## Fragmento de origen
Por Teresa A. Veccia*
Se habla cada vez más del bullying. Ocupa mucho espacio en los medios y generalmente aparece asociado a desenlaces trágicos. Aunque poco se reflexiona acerca de cómo llega a producirse, cuáles son los escenarios favorables a su desarrollo y cuáles las consecuencias, no solo para la subjetividad de los implicados, sino para la comunidad que lo aloja y para la sociedad en su conjunto.
La violencia instalada en las relaciones de convivencia en la escuela tiene alcances y consecuencias severas. Valores como la solidaridad, la cooperación y la tolerancia al diferente, van siendo erosionados y algunas prácticas escolares instituidas incluso los contradicen. Niños y jóvenes están siempre atentos a tales contradicciones y miran expectantes las discrepancias entre lo que se dice y lo que se hace. Entre las palabras y las acciones.
Nuestro trabajo continuo en las escuelas nos ha permitido constatar que esa violencia, una vez instalada, solo deja víctimas. Son víctimas los ejecutores, los instigadores, los testigos y todos los actores institucionales directa o indirectamente involucrados. Porque en todos y cada uno de ellos quedará una huella. Una marca en la subjetividad que puede contribuir a instalar la desconfianza en el otro y puede expandirla, más allá del escenario escolar, en la vida social de cada cual.
Con un acto violento no solo se destruyen realidades físicas, sino también estados psicológicos y sociales: afectos, conciencias, pensamientos y relaciones entre personas. Se perturban y debilitan los lazos sociales. Es por eso que, hace cinco años, desde la Facultad de Psicología, pusimos en marcha un Programa de Extensión Universitaria cuyo objetivo es implementar acciones para promover la convivencia pacífica y prevenir el acoso en las escuelas.

## Información proporcionada

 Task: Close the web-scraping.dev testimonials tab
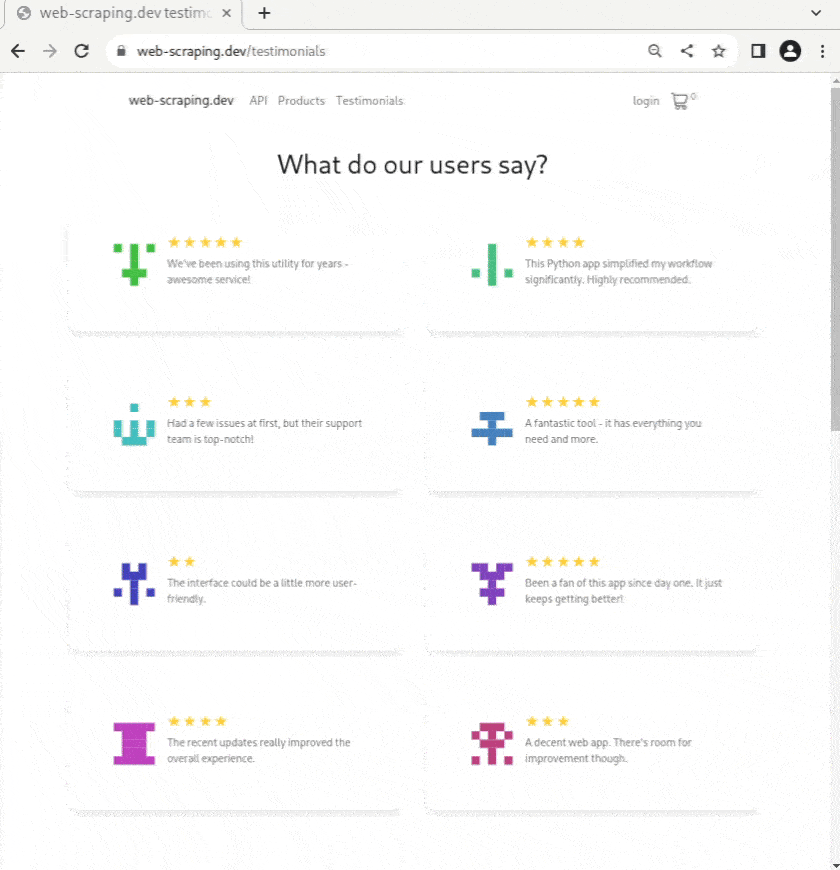click(227, 13)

## Solicitud 1
Reescribe el texto sobre la violencia escolar desde "Por Teresa A." hasta "y las acciones.", sustituyendo "bullying" por "acoso escolar".
## Solicitud 2
Continúa, por favor, el texto sobre la violencia escolar a partir de su última frase.

## Resultado 1
Por Teresa A. Veccia*
Se habla cada vez más del acoso escolar. Ocupa mucho espacio en los medios y generalmente aparece asociado a desenlaces trágicos. Aunque poco se reflexiona acerca de cómo llega a producirse, cuáles son los escenarios favorables a su desarrollo y cuáles las consecuencias, no solo para la subjetividad de los implicados, sino para la comunidad que lo aloja y para la sociedad en su conjunto.
La violencia instalada en las relaciones de convivencia en la escuela tiene alcances y consecuencias severas. Valores como la solidaridad, la cooperación y la tolerancia al diferente, van siendo erosionados y algunas prácticas escolares instituidas incluso los contradicen. Niños y jóvenes están siempre atentos a tales contradicciones y miran expectantes las discrepancias entre lo que se dice y lo que se hace. Entre las palabras y las acciones.

## Resultado 2
El acoso entre pares es una de las múltiples violencias que pueden ocurrir en contextos escolares. Sucede cuando una relación que se espera simétrica y confiable, como la relación entre compañeros de escuela, se transforma en asimétrica y amenazante. El acoso se configura al modo de un vínculo dominador-dominado, en el cual son partícipes (por acción u omisión) otros actores que resultan necesarios para que el fenómeno se despliegue. Los testigos o espectadores, los que saben pero callan en función de un pacto de silencio que prolonga la situación de acoso.
Ese pacto, presente en otros episodios colectivos, como en el caso de la muerte del joven estudiante tras el ataque por un grupo de rugbiers en Villa Gesell, implica tanto un medio de autodefensa ante posibles consecuencias futuras, como un pasaporte de pertenencia grupal: “sos de los nuestros”. El estilo de “hermandad” queda entonces determinado por la cercanía al supuesto poderoso y no por lazos de cooperación, solidaridad y empatía.
Frecuentemente, estos hechos se difunden a través de los medios y de las redes, multiplicando los espectadores. El poder, en tales casos, no se obtiene mediante instrumentos o procedimientos consensuados entre los integrantes de un grupo, sino por la mera aniquilación del débil o del diferente, que en realidad representa el aspecto más temido del fuerte.
El acoso es violento porque el daño y la agresión resultan disruptivos: el sujeto violentado no lo espera, no lo prevé o no puede defenderse. Y, además, porque existe un desequilibrio de poder entre las personas implicadas: la violencia sería así una manifestación extemporánea y desmesurada de la fuerza o del poder físico, psicológico o social, que descarga un sujeto o grupo de sujetos sobre otro/s que no puede defenderse ni está preparado para ello.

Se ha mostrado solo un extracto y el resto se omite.